The Court is also concerned with the inclusion of the phrase "and others known and unknown," which follows the list of people, usernames, and the domain name. The Court believes the government included this phrase to cover the seizure of evidence that it may come across during the course of searching the target email accounts. In other words, the Court construes the phrase to mean that, should the government, in its search of the target email accounts, connect the username "Megatron135"93 with either the named statutes or named people for which the government has established probable cause, it be allowed to seize that content even though "Megatron135" was not expressly named in the warrant. Or, as SDNY Email puts it:
[I]n a drug investigation, it might be obvious based on information from an informant or other source that emails referring to the purchase or importation of "dolls" refers to cocaine, but investigators might only learn as the investigation unfolds that a seemingly innocuous email referring to purchase of "potatoes" also refers to a cocaine shipment.94
This Court believes that phrase runs afoul of the particularity requirement of the Fourth Amendment because of the difference between the physical world and the digital world. As discussed earlier, a single letter or digit could be the difference between an individual for which the government has probable cause and a person for which the government does not have probable cause. For instance, in this case, say the government observes that "pipeline" refers to a particular computer vulnerability. On those facts, this Court might agree that evidence may be seized. In contrast, "Megatron135" may in fact be an innocent third party, whose communications have now been seized even though the government has not shown probable cause that Megatron135 is related to the scheme. Put another way, words referring to drugs present little, if any, risk of constitutional infringement, whereas people's names or usernames— obtained through a search of someone else's email account—present a high risk of constitutional infringement regarding the third party's right to privacy.

::::::

Task requirements >>
• 1. Decide whether each statement below agrees with the passage on email search warrants, answering yes or no and quoting the deciding words of the passage. (a) The Court thinks the government added "and others known and unknown" to cover evidence it might come across while searching the target email accounts. (b) The username "Megatron135" is expressly named in the warrant. (c) The Court considers words referring to drugs to carry a high risk of constitutional infringement.
• 2. Pick up the passage on email search warrants after its last sentence and continue it.

Data excerpts >>
::::::

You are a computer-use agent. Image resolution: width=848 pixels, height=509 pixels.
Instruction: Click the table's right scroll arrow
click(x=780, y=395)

::::::

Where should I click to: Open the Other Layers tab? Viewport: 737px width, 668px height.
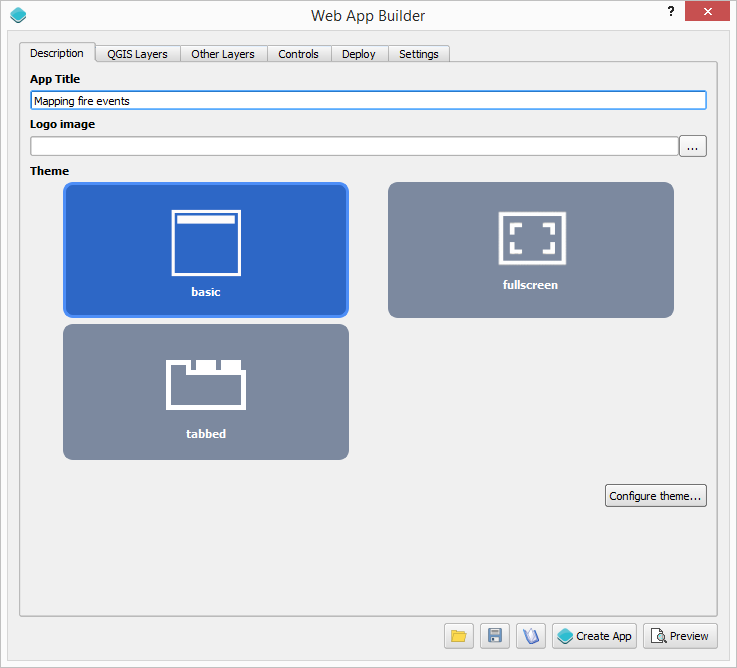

::::::

The responses >>
• 1.
(a) Yes: "The Court believes the government included this phrase to cover the seizure of evidence that it may come across during the course of searching the target email accounts."
(b) No: "even though "Megatron135" was not expressly named in the warrant."
(c) No: "words referring to drugs present little, if any, risk of constitutional infringement"

• 2.
Similarly, if the government already suspects other names or usernames, why are they left unnamed in the application? The Court believes this is because the government may not have enough to establish probable cause as to those identifiers—indeed, the government has not shown probable cause as to some of the people or usernames they specifically mention. While SDNY Email and DC District Email may believe this is permissible because Dalia gives law enforcement broad discretion in executing a warrant and such execution is later subject to judicial review as to its reasonableness, this Court is not prepared to authorize a warrant that includes a clause covering every third-party that interacted with a target email account. After all, "[a]s to what is to be taken, nothing is left to the discretion of the officer executing the warrant."95 Here, assuming the Court granted the Application, an executing officer has unlimited discretion. There is a simple fix that alleviates the Courts concerns: get another warrant that outlines the probable cause to seize the communications of these previously unknown but now-suspected third parties. Riley emphasized that technology has increased the speed and efficiency with which law enforcement may obtain a warrant.96
Given the vast amount of information potentially contained in an individual's email account, the Court finds the current Application violates the Fourth Amendment's probable cause and particularity requirements. But, as will be explained later, the Court believes these concerns may be alleviated through the use of ex ante instructions. Before discussing some of those instructions, the Court addresses its concern regarding particularity with respect to the place to be searched.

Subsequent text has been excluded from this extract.